Wednesday, June 10, 2009

RELIGION & COHESION

June 9, 2009

Respecting faith's different faces
By Tony Blair, For The Straits Times

FAITH matters. Even if you are not of religious faith yourself. Over four billion people worldwide recognise themselves as religious. They may not attend an organised place of worship. But faith plays a part in their lives.
A recent poll found that religion is important for about 30 per cent to 35per cent of people in Europe, 65 per cent of Americans and for about 90 per cent of people in most Muslim-majority countries.
started the Tony Blair Faith Foundation because I believe the modern world cannot work unless people from different faiths and cultures learn to live in peaceful co-existence with each other. Understanding increases the possibility of peace. Ignorance increases the potential for division.

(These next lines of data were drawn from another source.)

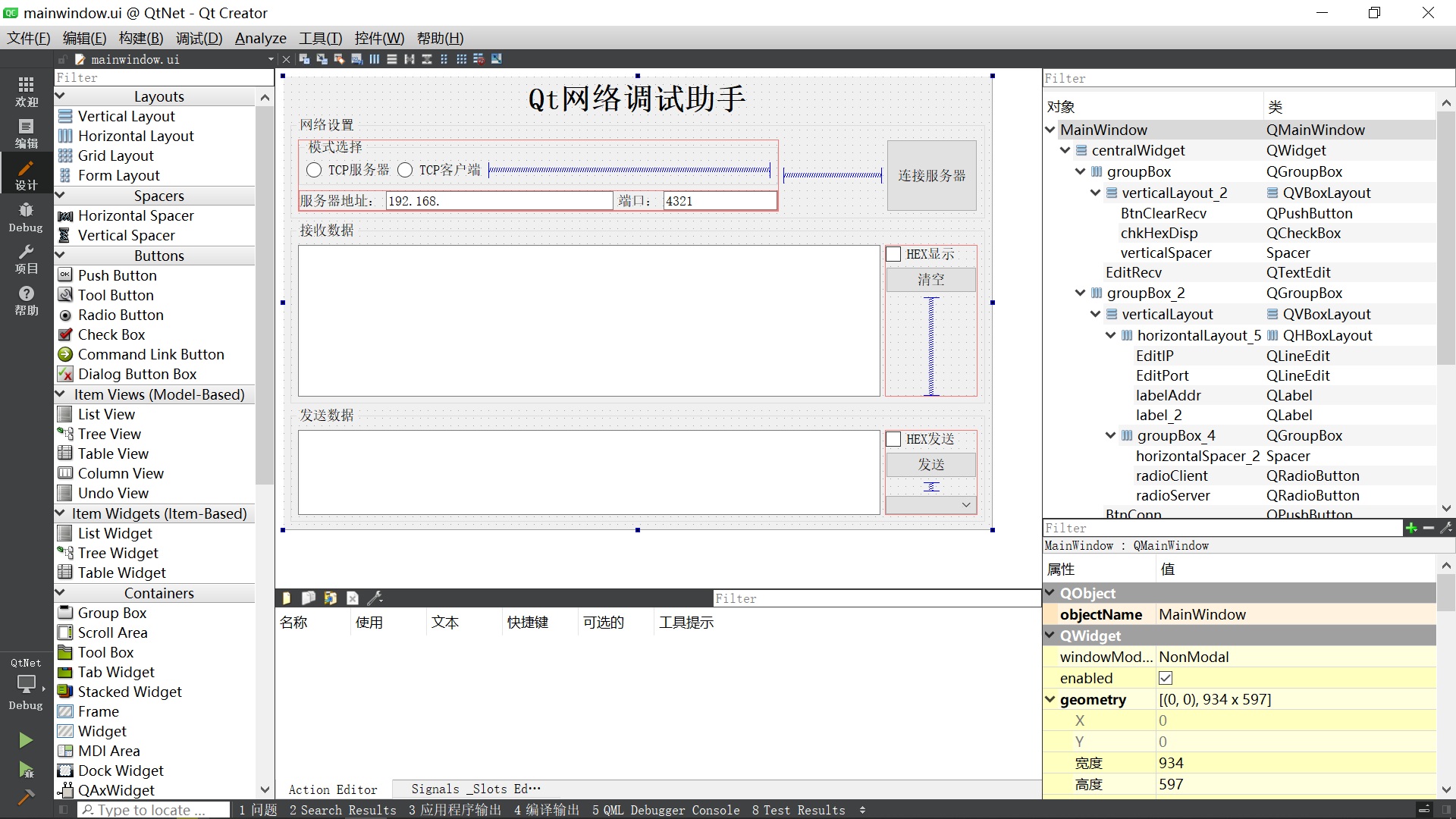Click the 连接服务器 button

tap(931, 175)
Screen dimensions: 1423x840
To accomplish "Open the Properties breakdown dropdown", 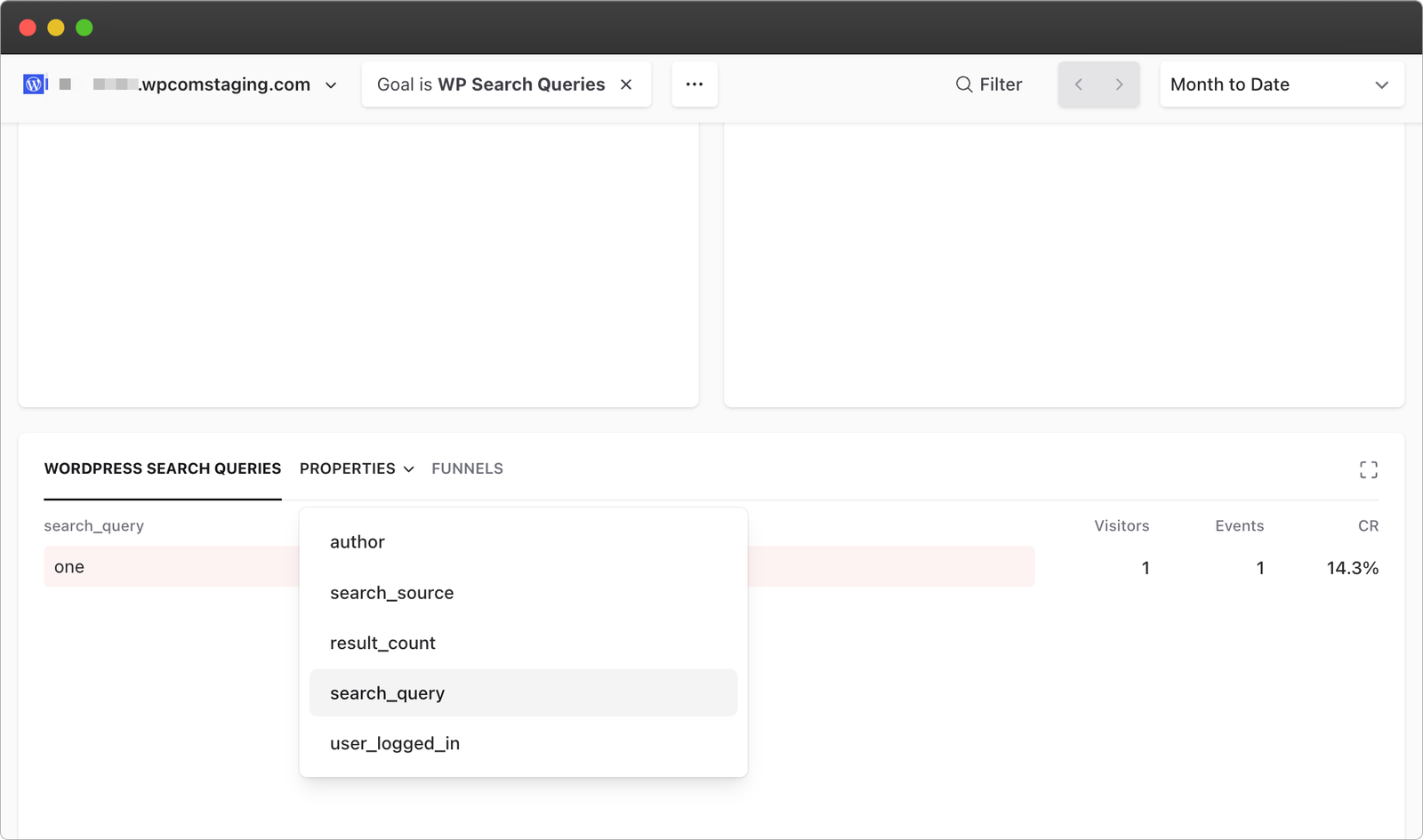I will (x=355, y=468).
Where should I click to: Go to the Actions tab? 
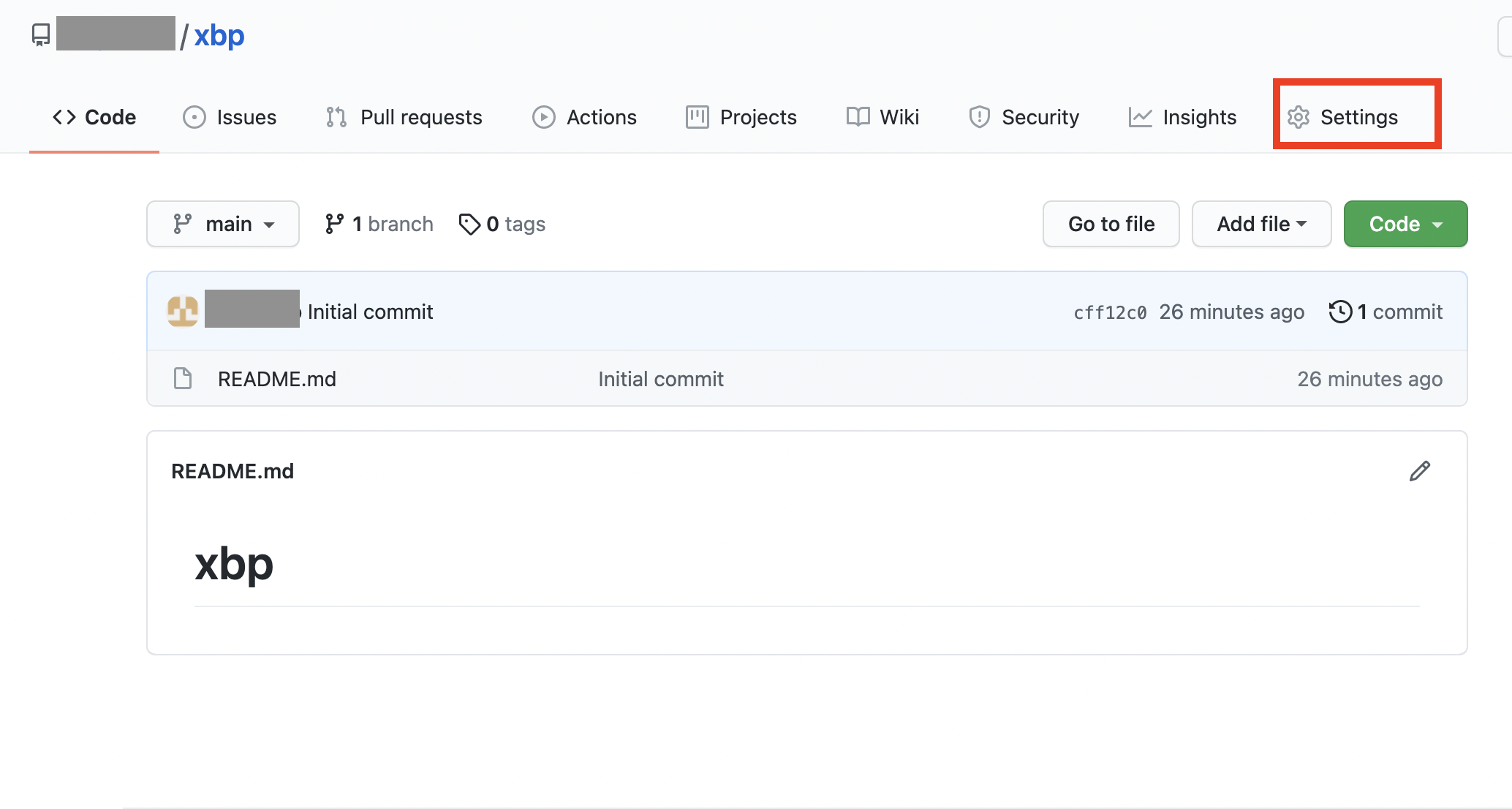coord(585,117)
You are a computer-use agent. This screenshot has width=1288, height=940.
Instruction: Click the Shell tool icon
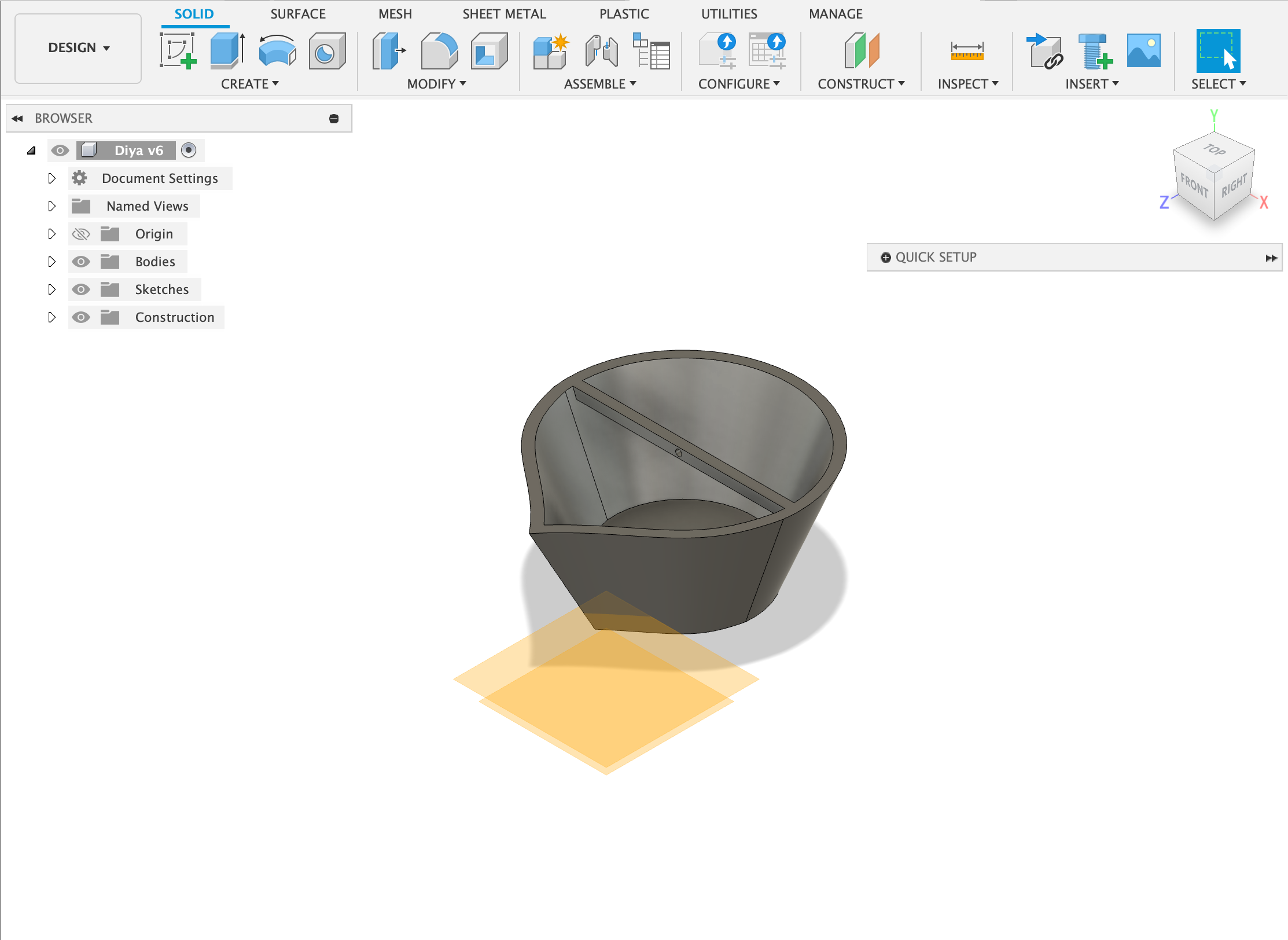489,50
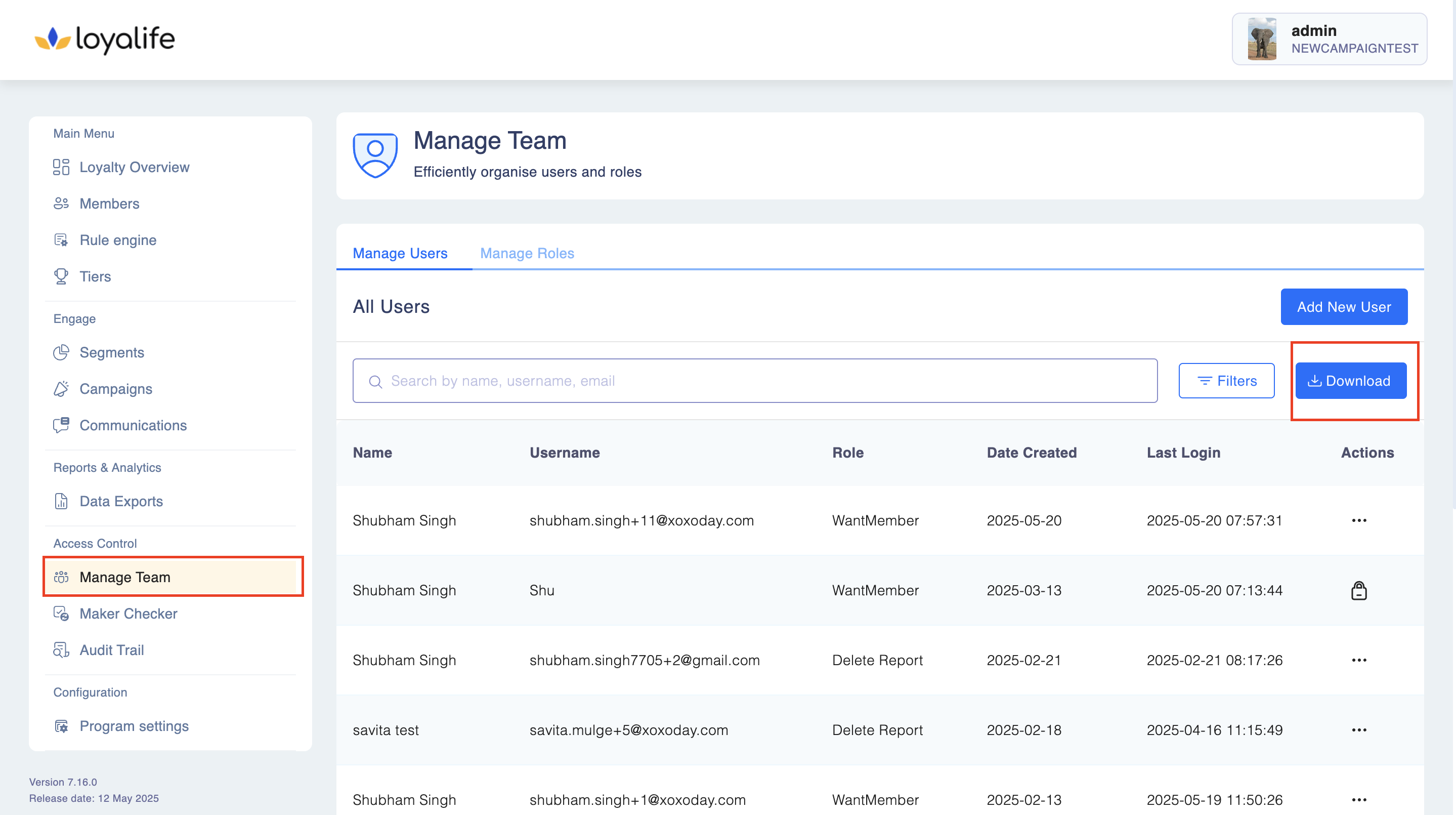This screenshot has height=815, width=1456.
Task: Focus the search by name field
Action: [755, 381]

The reason this is so important today is that globalisation is shrinking the space we live in, pushing people together in a way that is unique in human history. Some dislike this process. Some, like me, are content and even welcome it.

If religious faith becomes a counter-force to this process, one which pulls people apart, then it becomes reactionary and divisive. If I defined myself as a Christian in opposition to you as a Muslim, then just as we are forced to live together by globalisation, so we will be forced apart by a view of religious faith that is exclusionary and hostile to those of a different faith to our own.

The Faith Foundation works in a number of ways to prevent this happening. One way is an inter-faith encounter through action, which is why we are supporting the United Nations' anti-malaria campaign, to mobilise faith communities to become centres of distribution for bed nets and medicines in Africa. We work also for reconciliation where religion is a dimension in political conflict, as in the Middle East.

A key part of our work is education. In partnership with Yale University, we now have a 'Faith and Globalisation' course. This is now being extended to four other universities worldwide, including the National University of Singapore which I visited earlier this year.

Now we are adding a new dimension: an education programme linking up schools across the globe and across faiths. To be launched officially today, Face To Faith is designed to encourage young people of different faiths to learn directly with, from and about each other. Through structured video- conferencing, an online community and course syllabus, it gets secondary school students from across the world to work together, investigating big global issues. In this way, Face To Faith will encourage young people not only to recognise the similarities between faiths but also, importantly, to respect and deal with the differences.

Young people involved in the pilot are already reporting how their understanding of the role of faith in today's world has increased by learning from those of differing social, cultural and religious perspectives. A student from Indian Heights School in New Delhi commented: 'It's so much more interesting and real to learn directly from people of a different religion rather than simply reading about them in a book.'

I am particularly impressed by the way our lead school in Singapore, National Junior College, has taken up the challenge. NJC principal Virginia Cheng was an early pioneer of the programme, and her pupils have responded superbly. The school's engagement in Face To Faith is a testament to the way in which Singapore has embraced the concepts of a globalised world and the way in which people of different faiths must live within it. They have been a valuable leader in the development of this programme.

Already schools in Pakistan, India, Lebanon, the Palestinian Territories, Indonesia, Thailand, Britain, the United States and Canada have taken up the Face To Faith programme and some interesting offshoots are emerging. Two schools in Canada and Palestine are extending the programme, originally designed for 11- to 16-year-olds, by arranging video conference discussions between groups of parents and grandparents interested in improving their understanding of different faiths.

And these adults are not the only ones. One of the Lebanese teachers involved in the programme commented: 'One of the highlights of Face To Faith is the regular exchange with the other teachers of different faiths who have already taught me so much about different practices and perspectives.'

The Faith Foundation is dedicated to achieving understanding, action and reconciliation between the different faiths for the common good. It is not about the faith that looks inward; but the faith that resolutely turns us towards each other.

The writer, the former prime minister of Britain, is founder of the Tony Blair Faith Foundation.